In April 2022, "large language model" was still a niche term in the academic world. SBF led the $500 million investment in Anthropic Series B through Alameda Research, holding 86% of this round's shares and obtaining about 8% equity. At that time, Anthropic was only valued at $25 billion. Seven months later, FTX collapsed.


In hindsight, the actions of the receivership legal team seemed like a brutal fire sale. In 2024, the bankruptcy liquidator sold this equity in two batches, cashing out a total of approximately $1.3 billion. Buyers included the Abu Dhabi sovereign fund Mubadala and SBF's former employer, Jane Street—an ironic detail: the quant giant that nurtured him was now taking away the assets he bought with illicit funds at a bargain price.


Subsequently, the AI wave completely rewrote the valuation logic. In May 2026, Anthropic completed a $650 billion Series H financing led by Altimeter, Sequoia, and other institutions, valuing the company at $965 billion, surpassing OpenAI for the first time and approaching the trillion-dollar threshold. By this calculation, the present-day value of that 8% equity is approximately $77.2 billion—59 times the actual sale price of $1.3 billion, nearly 10 times the $8 billion funding gap FTX faced that year.

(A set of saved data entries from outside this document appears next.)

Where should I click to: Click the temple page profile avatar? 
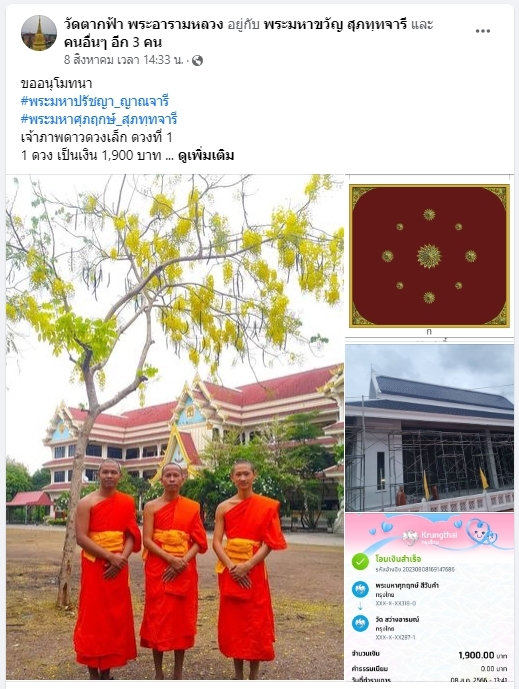tap(39, 33)
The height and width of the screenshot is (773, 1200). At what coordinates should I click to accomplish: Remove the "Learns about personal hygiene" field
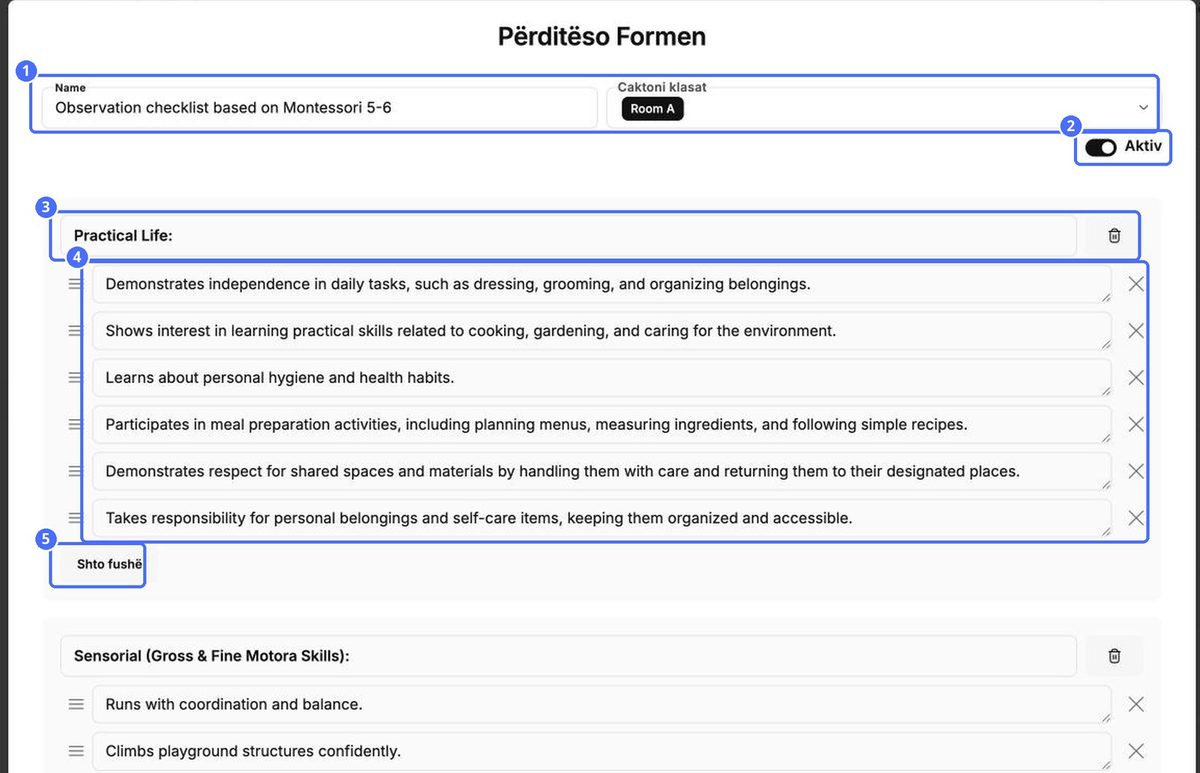pos(1136,378)
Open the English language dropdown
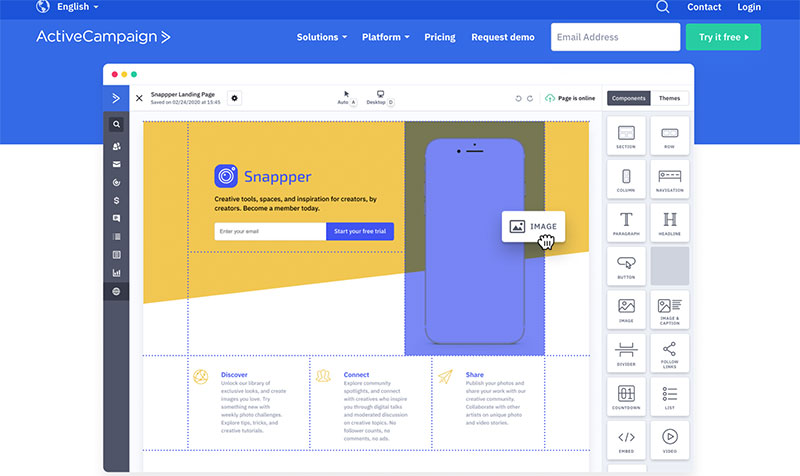This screenshot has width=800, height=476. click(67, 7)
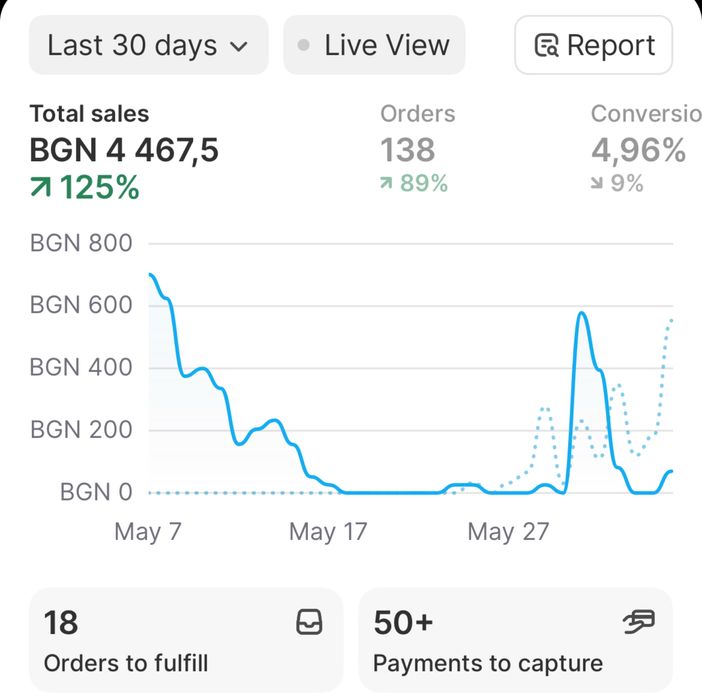
Task: Click the inbox tray icon on Orders card
Action: 310,623
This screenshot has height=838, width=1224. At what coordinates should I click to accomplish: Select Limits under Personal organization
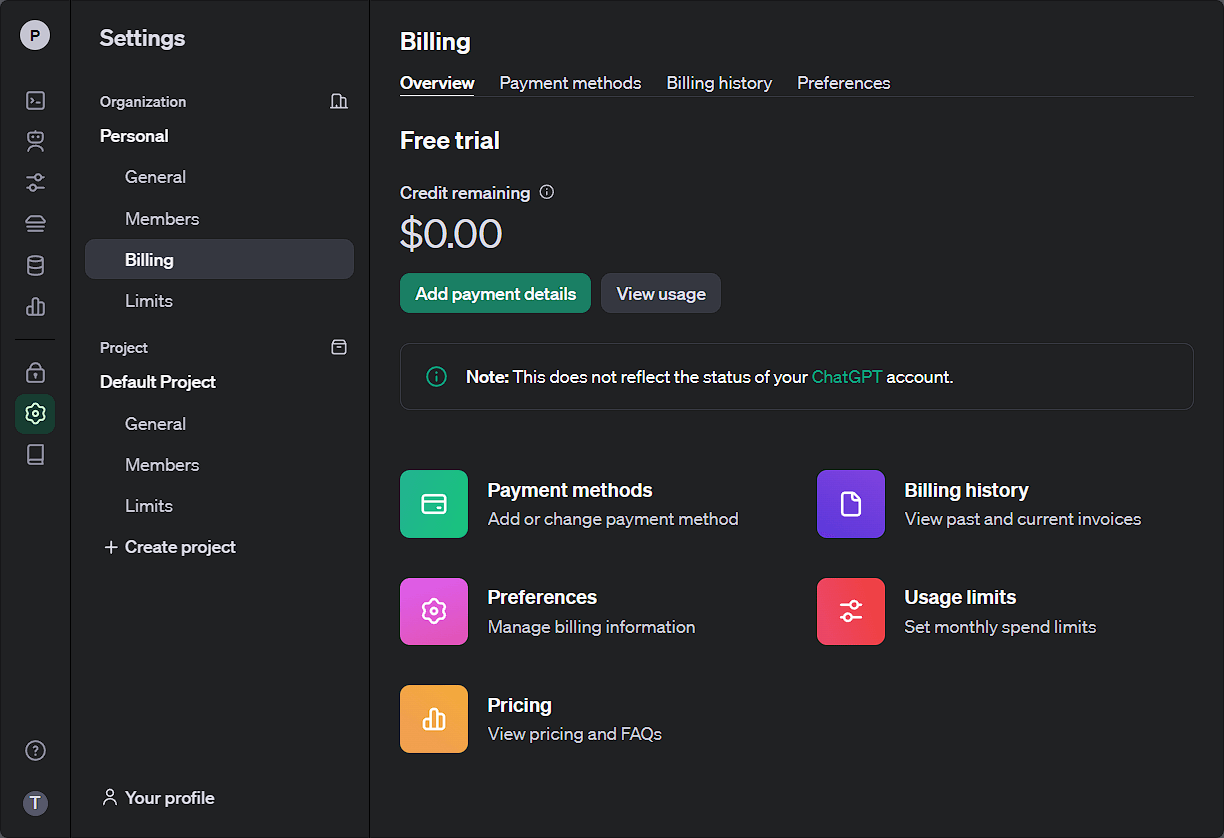pyautogui.click(x=149, y=301)
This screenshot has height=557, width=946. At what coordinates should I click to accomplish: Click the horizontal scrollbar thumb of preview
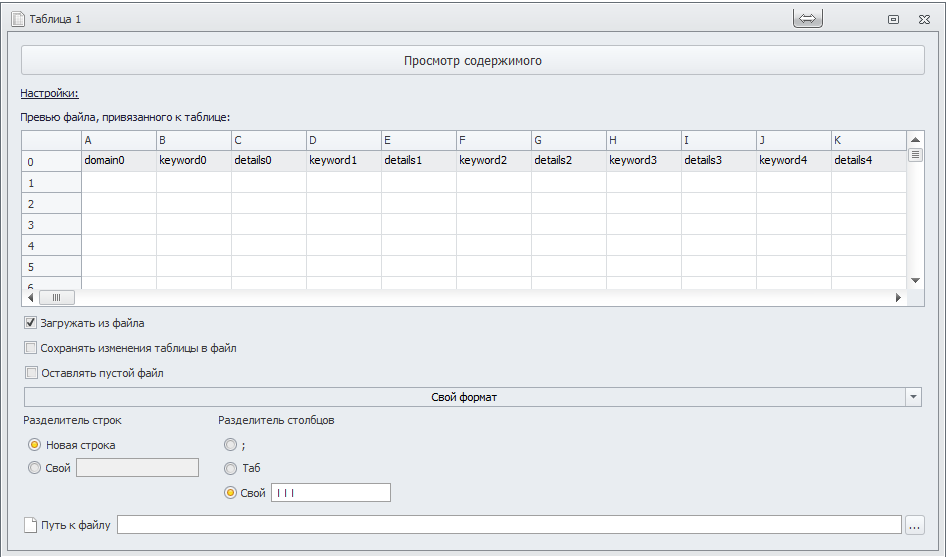(57, 298)
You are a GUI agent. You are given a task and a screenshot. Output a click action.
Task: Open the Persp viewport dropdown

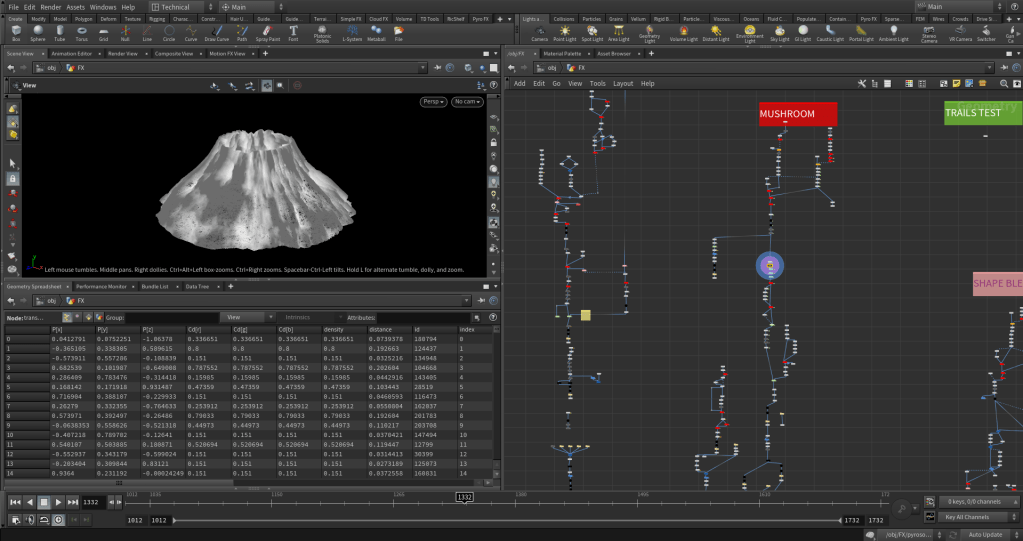[x=433, y=101]
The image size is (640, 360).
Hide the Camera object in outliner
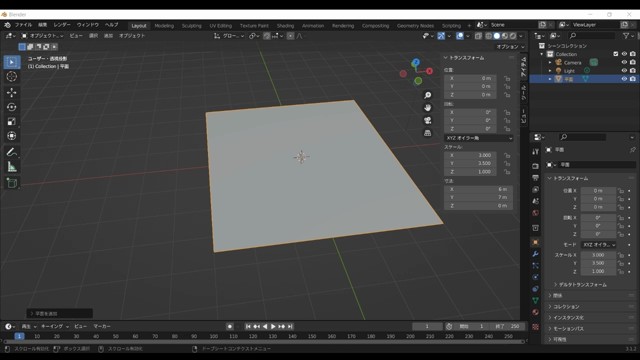point(624,62)
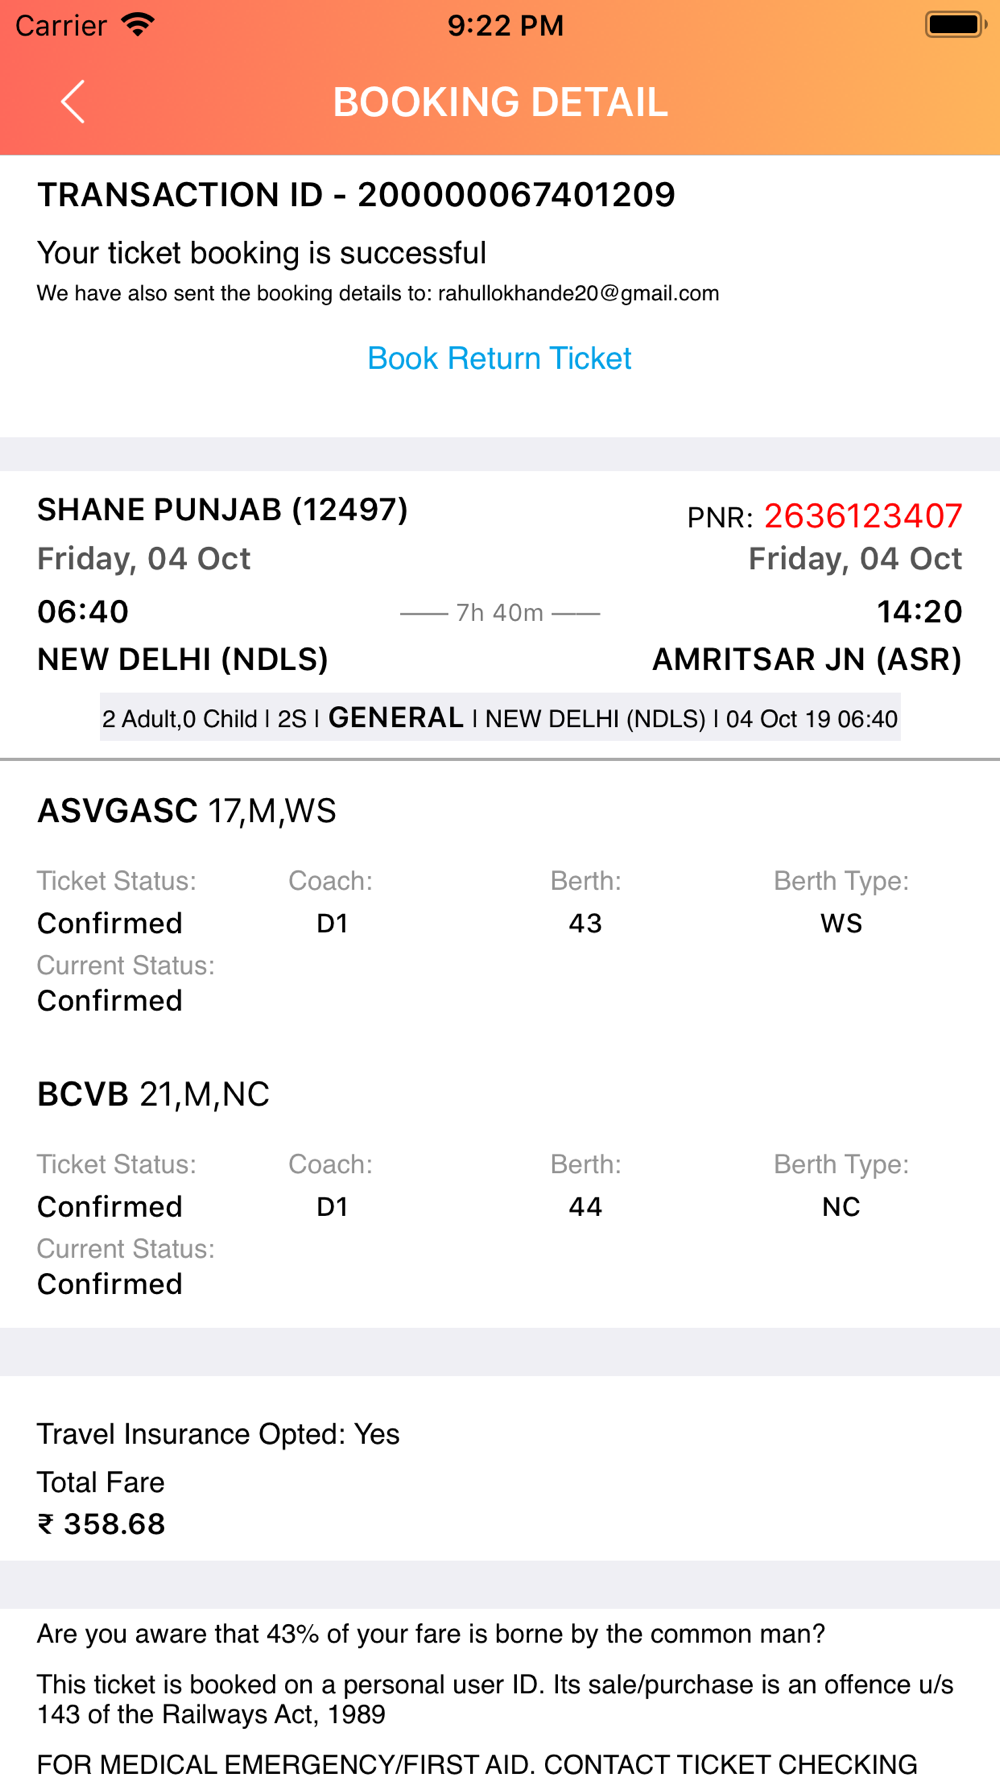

SBF himself did not remain silent. He once criticized the receivership lawyer on X, saying, "The lawyer in charge of the bankruptcy application said Anthropic was worthless, then sold the equity for $1.3 billion. FTX never went bankrupt; the lawyers applied for a fake bankruptcy four hours after taking over the company, all for personal gain."


The $8 billion hole and the $77.2 billion missed opportunity fundamentally stem from the decisions of the same person during the same period—the former being the cost of squandering client funds, and the latter being the era's dividend he stumbled upon in chaos. He chose the right track but used the wrong money, losing to a compliance collapse rather than a judgment error.